Improvement Timeline
The improvements didn't happen uniformly over 60 days. The timeline revealed three distinct phases:
Days 1-14: Perplexity responds first. Perplexity's real-time crawling picked up the changes within days. By day 14, Perplexity's citation score had already improved from 0.71 to 1.62 — a 128% increase. The FAQ sections had the most visible impact, with Perplexity directly quoting FAQ answers in its responses.
Days 15-35: Claude begins to shift. Claude's responses started reflecting the new content around week 3, likely through its retrieval mechanisms. The comparison page FAQs had the largest impact on Claude, with "Resend vs SendGrid" queries consistently producing more detailed and favorable responses.
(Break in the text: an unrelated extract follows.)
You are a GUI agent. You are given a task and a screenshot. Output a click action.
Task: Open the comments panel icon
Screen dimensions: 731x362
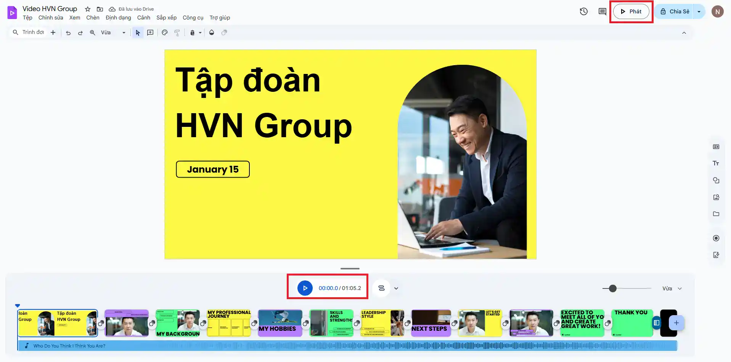[x=602, y=11]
Days 36-60: ChatGPT catches up. ChatGPT's improvements were the most gradual, consistent with its less frequent content refresh cycle. By day 60, ChatGPT had reached parity with Claude on most queries.
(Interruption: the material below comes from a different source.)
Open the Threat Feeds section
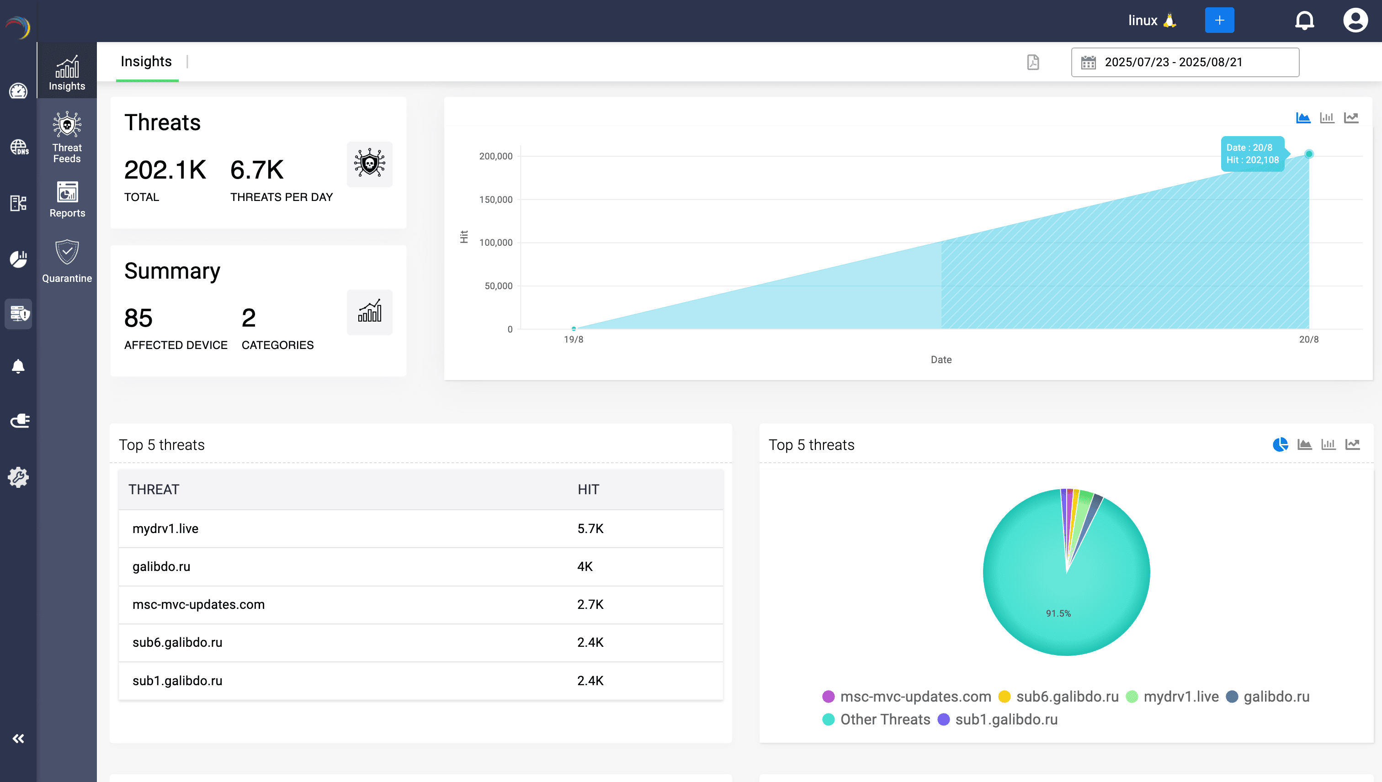point(66,137)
What Moved the Needle Most
While individual attribution isn't possible in this experiment, the team tracked which content changes were most frequently reflected in LLM responses:
FAQ sections were the dominant factor. When LLMs cited Resend, they disproportionately referenced FAQ content — often using the exact phrasing from FAQ answers. This makes structural sense: FAQ-format Q&A pairs are the closest natural language pattern to how users query LLMs. The training and retrieval systems are optimized to match questions to answers.
Comparison page content had outsized impact on "vs" queries. Before the experiment, "Resend vs SendGrid" queries in ChatGPT would return generic comparisons. After the FAQ sections were added to comparison pages, ChatGPT began citing Resend's own comparison content — including the nuanced "SendGrid offers a broader feature set" acknowledgment that built credibility.
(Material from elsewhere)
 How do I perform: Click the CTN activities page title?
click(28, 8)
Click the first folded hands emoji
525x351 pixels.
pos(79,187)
llms.txt impact was hardest to isolate. The llms.txt file was crawled by GPTBot and PerplexityBot within the first week (confirmed via server logs), but its direct impact on citation quality is unclear. It likely contributed to the accuracy and specificity of LLM responses rather than the frequency of mentions.
FAQ
Can this experiment be replicated by smaller developer tools with less existing brand awareness?
Yes, though the baseline citation rate will be lower and the absolute improvement may take longer to materialize. Smaller tools benefit most from comparison page FAQs — "Alternative to [bigger competitor]" queries are high-intent and LLMs are actively looking for alternative recommendations to surface. Start with 3-5 comparison pages against your top competitors.
Does adding FAQ sections create duplicate content issues with Google SEO?
No. FAQ sections with unique, substantive answers do not create duplicate content problems. Google's own structured data guidelines recommend FAQ sections. The key is ensuring each answer is genuinely useful and not just repeating content from elsewhere on the page. Write FAQ answers as standalone responses that provide value independent of the surrounding page content.
How do you prevent competitors from gaming your comparison page FAQs?
You can't control what LLMs synthesize, but you can control the quality of your comparison content. Be factually honest about competitor strengths — LLMs can cross-reference claims across sources, and dishonest comparisons will be deprioritized or contradicted. The most effective comparison FAQ answers acknowledge where competitors are stronger while clearly articulating where your product wins.